Crustaceen Stygofauna in den urbanen, oberflächennahen Grundwasserleitern von Wien, Österreich – Biodiversität, Gemeinschaftsdynamiken und umweltbedingte Einflussfaktoren
DOI:
https://doi.org/10.25365/azba.162.06Schlagworte:
stygofauna, groundwater biodiversity, urban aquifers, COI barcoding, environmental drivers, crustacea, groundwater ecology, AmphipodaAbstract
Diese Studie untersucht die Diversität und die ökologischen Muster stygobionter und stygophiler Krebstiere im oberflächennahen Grundwasser der Stadt Wien, Österreich, mit besonderem Fokus auf Amphipoden. Insgesamt wurden 47 Krebstiertaxa identifiziert, was eine unerwartet hohe Diversität für diesen urbanen Lebensraum offenbart. Darunter konnten sieben Amphipodenarten nachgewiesen werden, deren Vorkommen weitgehend den bekannten biogeographischen Verbreitungsmustern entspricht. Molekulargenetische Analysen auf Grundlage des COI-Gens präzisierten die auf morphologischen Merkmalen basierende Artbestimmung der Amphipoden und unterstreichen das Vorkommen eines potenziell unbeschriebenen Taxons (Niphargus aff. aquilex) sowie den bislang östlichsten Nachweis von Niphargus tonywhitteni. Die Verfügbarkeit von gelöstem Sauerstoff und damit verbundene Redoxbedingungen sowie mikrobiologisch-ökologische Indikatoren erwiesen sich als zentrale Faktoren zur Erklärung der räumlichen Verteilung der Fauna. Auch die Grundwassertemperatur und die Hydrogeologie (Aquifertyp) beeinflussten die Verteilungsmuster, insbesondere bei Amphipoden, die niedrigere Temperaturen und größere Porenräume im Sediment bevorzugten. Gemeinschaftsanalysen identifizierten darüber hinaus den Einfluss von Oberflächengewässern als einen signifikanten Treiber für die Zusammensetzung der Gemeinschaften.

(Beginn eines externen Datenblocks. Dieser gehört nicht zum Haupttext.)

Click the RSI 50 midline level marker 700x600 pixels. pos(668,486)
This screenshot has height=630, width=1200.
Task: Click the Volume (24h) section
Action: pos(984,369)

Saisonale Effekte waren weitestgehend nicht nachweisbar. Die insgesamt hohe Homogenität der Lebensgemeinschaften sowie die begrenzten artspezifischen Umweltpräferenzen der Amphipoden legen nahe, dass grundlegende Schutzmaßnahmen wahrscheinlich vielen Taxa gleichzeitig zugutekommen würden. Seltene Arten erfordern jedoch weiterhin gezielte weiterführende Untersuchungen. Insgesamt unterstreicht diese Studie den ökologischen Wert urbaner Grundwasser-Systeme.